The most serious allegations against Rivers involve a 2017 incident in which a 17-year-old client of the Baker House was allegedly raped by a staff member on the premises. According to reports, Rivers tried to dissuade the victim from reporting the assault to the Boston Police. While the alleged rapist was charged, a grand jury investigation considered whether Rivers had broken the law by attempting to cover up the incident.

The fallout from the rape allegation has been significant for Rivers and the Baker House. Funding sources, including the state government and the Boston Police Department, have cut ties with the organization. Rivers is now reportedly planning to step down from his leadership role.

Despite his controversial reputation, Rivers has maintained significant political influence over the years, with politicians "lining up Rivers's support" and "showering the Pentecostal minister and his causes with faith-based partnership grants." However, his alleged misconduct has increasingly led some of his powerful supporters to distance themselves from him.
== Views ==

Rivers is a political conservative. He is pro-life; and against gay, lesbian, and trans marriage. Rivers spoke at the National Organization for Marriage's Marriage March in 2014 to oppose marriage equality in advance of the United States Supreme Court hearing arguments in Obergefell v. Hodges.

Rivers has long described himself as a "secret ops" player in Boston-area politics.

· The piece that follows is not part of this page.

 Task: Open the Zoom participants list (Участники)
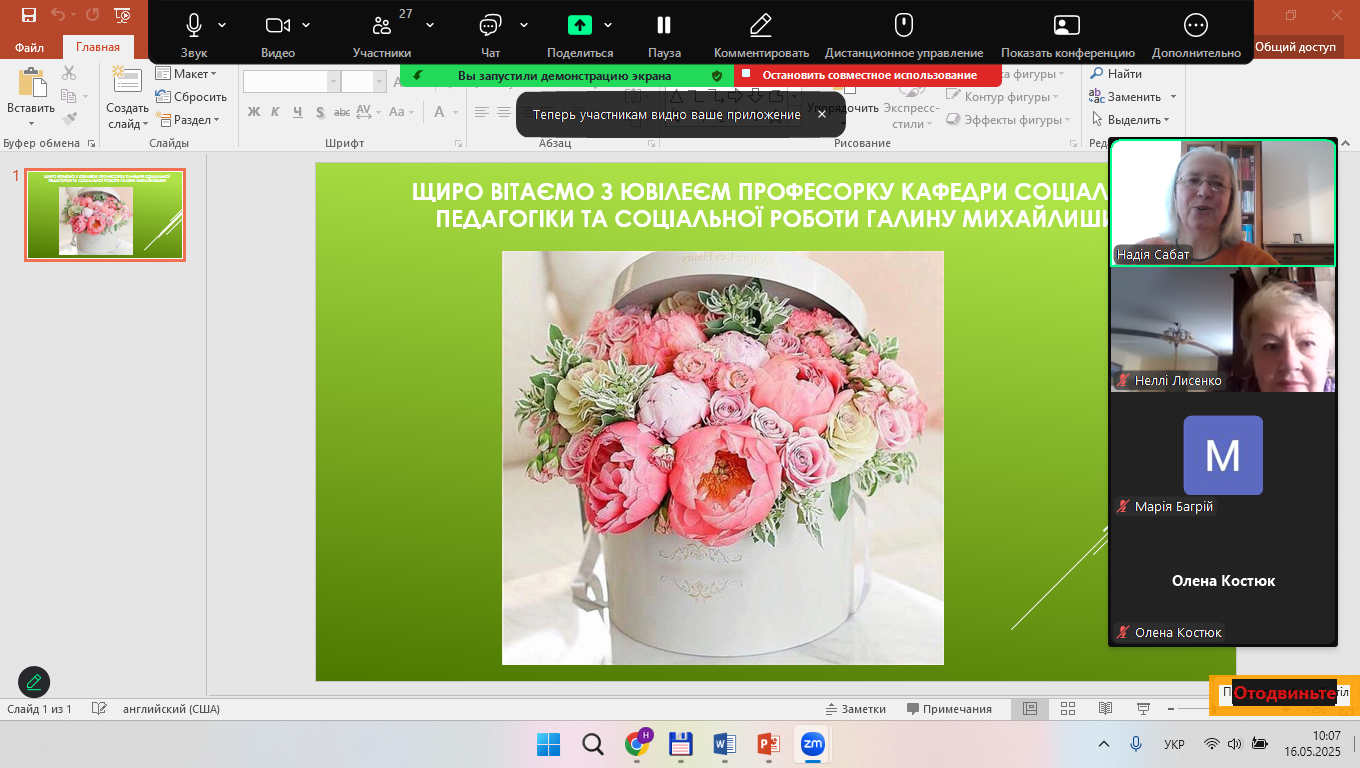point(381,27)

He has unique views on the state of the Black community in the US compared to their enslaved ancestors. In an essay penned in 1992 has stated: "Unlike many of our ancestors, who came out of slavery and entered this century with strong backs, discipline, a thirst for literacy, deep religious faith, and hope in the face of monumental adversity, we have produced 'a generation who [do] not know the ways of the Lord'—a 'new jack' generation, ill-equipped to secure gainful employment even as productive slaves."Rivers is a strong advocate for the Black community being civilly responsible and is quick to chastise the community for not being politically engaged. However, Rivers himself spent the eighties, nineties, aughts, and beyond not voting. This even applied to candidates he endorsed and campaigned for. Linda Dorcena Forry, a Haitian-American woman who ran for mayor of Boston in 2013, said of Rivers:“The hypocrisy is disgraceful, particularly when we consider the blood, sweat, and tears that have gone into securing the right to vote for all, especially for African-Americans and women.”

==Family==

Rivers is married to Jacqueline Olga Cooke-Rivers, who earned her PhD at Harvard University under the tutelage of Orlando Patterson.

Rivers' parents, Mildred Bell Rivers and Eugene F. Rivers, Jr., were members of the Nation of Islam. They met as students at the Colored Normal Industrial Agricultural and Mechanical College of South Carolina. Both of his parents served in the U.S. military during World War II.

Mose Rivers, the paternal great-grandfather of Eugene, was born a slave.